» TASK
Going through the entries below, copy out each line that contains "Expand".
### DATASET RECORDS ###
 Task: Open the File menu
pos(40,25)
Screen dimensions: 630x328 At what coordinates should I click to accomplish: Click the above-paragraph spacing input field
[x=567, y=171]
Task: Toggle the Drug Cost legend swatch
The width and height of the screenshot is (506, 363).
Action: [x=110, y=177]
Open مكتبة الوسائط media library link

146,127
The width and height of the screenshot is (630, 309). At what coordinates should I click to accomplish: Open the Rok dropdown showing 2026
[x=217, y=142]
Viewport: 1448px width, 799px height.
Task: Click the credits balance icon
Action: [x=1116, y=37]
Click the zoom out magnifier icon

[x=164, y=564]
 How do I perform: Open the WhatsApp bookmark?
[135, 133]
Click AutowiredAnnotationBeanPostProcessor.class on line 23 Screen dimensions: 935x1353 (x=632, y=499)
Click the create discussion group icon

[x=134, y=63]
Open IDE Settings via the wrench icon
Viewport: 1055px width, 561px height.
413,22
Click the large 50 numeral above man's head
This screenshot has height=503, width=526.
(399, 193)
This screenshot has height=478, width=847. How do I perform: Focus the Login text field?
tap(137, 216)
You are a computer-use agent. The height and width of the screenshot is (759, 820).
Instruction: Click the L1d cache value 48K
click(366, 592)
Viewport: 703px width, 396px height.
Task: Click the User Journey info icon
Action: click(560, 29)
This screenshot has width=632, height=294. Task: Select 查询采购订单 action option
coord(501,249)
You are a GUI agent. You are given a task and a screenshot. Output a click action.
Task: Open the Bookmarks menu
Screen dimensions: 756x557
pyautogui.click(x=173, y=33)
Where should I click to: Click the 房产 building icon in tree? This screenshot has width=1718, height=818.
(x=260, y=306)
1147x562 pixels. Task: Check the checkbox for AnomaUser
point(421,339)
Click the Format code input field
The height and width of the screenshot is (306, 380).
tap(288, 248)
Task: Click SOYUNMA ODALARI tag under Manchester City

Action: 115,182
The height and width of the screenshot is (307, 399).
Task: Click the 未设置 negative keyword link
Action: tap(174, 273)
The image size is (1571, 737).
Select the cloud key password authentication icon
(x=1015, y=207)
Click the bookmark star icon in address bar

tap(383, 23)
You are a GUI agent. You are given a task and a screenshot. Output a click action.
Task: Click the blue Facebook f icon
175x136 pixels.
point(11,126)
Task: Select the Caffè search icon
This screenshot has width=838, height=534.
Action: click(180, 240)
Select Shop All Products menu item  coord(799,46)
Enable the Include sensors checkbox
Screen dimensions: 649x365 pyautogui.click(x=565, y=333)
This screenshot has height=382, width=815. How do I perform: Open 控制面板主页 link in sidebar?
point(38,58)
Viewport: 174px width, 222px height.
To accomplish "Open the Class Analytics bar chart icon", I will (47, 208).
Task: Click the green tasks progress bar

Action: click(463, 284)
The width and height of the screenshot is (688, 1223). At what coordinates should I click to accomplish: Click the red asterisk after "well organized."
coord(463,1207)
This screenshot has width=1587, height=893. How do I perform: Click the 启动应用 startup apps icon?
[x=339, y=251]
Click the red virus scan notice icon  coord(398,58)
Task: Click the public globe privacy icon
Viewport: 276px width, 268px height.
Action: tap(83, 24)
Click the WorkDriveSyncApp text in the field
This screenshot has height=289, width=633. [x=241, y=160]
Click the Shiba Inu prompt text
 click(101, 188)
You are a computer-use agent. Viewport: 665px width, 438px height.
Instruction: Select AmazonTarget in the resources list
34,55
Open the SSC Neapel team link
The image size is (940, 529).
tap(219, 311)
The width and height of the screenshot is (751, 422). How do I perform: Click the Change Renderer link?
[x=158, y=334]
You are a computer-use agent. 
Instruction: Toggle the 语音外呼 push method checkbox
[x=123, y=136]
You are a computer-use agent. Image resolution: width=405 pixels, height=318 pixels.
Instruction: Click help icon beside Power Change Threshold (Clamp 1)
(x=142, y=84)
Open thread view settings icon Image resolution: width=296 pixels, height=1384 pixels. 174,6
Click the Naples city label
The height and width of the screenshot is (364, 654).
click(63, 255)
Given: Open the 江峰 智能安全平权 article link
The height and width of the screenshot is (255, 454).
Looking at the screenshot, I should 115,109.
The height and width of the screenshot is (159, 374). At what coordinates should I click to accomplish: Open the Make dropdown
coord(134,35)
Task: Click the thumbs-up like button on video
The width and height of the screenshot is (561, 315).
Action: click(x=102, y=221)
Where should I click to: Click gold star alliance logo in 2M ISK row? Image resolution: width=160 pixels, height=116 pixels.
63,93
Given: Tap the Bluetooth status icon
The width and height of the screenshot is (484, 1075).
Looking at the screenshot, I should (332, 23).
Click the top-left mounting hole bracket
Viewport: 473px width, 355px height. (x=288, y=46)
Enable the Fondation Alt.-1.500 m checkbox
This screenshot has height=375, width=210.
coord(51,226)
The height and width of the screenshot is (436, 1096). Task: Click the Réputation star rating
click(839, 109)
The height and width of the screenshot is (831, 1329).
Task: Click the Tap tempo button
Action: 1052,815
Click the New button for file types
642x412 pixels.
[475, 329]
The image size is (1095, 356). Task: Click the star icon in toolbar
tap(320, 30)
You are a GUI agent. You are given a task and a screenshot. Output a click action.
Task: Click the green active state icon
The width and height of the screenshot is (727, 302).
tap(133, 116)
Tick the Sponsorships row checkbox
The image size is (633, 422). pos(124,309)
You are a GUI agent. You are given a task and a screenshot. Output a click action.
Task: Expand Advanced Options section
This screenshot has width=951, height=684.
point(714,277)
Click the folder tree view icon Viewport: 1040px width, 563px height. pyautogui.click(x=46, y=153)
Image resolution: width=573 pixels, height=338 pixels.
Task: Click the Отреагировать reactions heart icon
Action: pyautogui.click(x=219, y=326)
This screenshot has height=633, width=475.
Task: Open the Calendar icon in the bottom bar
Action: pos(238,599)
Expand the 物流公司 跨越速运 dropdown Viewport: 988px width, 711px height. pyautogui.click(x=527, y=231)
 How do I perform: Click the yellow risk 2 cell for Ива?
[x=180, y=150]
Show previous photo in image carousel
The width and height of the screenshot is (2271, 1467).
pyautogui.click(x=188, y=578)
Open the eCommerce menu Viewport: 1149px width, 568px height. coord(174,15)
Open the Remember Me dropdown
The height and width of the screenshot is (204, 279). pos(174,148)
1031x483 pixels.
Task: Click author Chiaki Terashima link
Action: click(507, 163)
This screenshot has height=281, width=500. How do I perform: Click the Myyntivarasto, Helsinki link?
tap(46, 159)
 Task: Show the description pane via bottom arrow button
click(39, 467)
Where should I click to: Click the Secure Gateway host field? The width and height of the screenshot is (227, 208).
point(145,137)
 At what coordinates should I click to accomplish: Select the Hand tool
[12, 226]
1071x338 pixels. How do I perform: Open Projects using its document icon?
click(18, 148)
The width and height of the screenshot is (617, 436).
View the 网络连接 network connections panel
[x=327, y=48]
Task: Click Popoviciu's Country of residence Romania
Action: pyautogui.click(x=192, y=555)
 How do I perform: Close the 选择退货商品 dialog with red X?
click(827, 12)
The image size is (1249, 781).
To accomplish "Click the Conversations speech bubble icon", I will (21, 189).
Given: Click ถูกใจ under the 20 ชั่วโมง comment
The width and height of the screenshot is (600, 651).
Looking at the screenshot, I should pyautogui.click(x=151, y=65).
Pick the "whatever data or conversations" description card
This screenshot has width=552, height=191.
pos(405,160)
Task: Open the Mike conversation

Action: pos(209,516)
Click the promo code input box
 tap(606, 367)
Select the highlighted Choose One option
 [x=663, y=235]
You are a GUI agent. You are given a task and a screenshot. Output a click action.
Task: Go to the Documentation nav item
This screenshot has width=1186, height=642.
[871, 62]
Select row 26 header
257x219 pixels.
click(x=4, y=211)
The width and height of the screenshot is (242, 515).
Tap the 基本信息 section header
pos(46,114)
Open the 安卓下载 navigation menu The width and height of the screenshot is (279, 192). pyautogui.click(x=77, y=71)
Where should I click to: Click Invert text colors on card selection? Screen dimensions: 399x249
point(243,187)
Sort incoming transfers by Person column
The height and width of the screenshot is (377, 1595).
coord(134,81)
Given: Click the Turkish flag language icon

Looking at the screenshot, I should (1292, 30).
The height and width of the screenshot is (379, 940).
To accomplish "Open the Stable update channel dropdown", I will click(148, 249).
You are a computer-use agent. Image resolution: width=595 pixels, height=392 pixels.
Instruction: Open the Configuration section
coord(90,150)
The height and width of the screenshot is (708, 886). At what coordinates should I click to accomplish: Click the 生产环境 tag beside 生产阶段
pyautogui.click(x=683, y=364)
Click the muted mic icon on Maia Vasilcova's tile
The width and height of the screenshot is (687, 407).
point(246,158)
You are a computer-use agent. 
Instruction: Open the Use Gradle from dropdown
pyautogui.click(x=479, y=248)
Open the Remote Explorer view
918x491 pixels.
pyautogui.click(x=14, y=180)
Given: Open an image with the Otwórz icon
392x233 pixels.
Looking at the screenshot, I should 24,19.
###
» OUTPUT OF THE TASK
Task: Expand Advanced Options section
Expand the 物流公司 跨越速运 dropdown Viewport: 988px width, 711px height. pyautogui.click(x=527, y=231)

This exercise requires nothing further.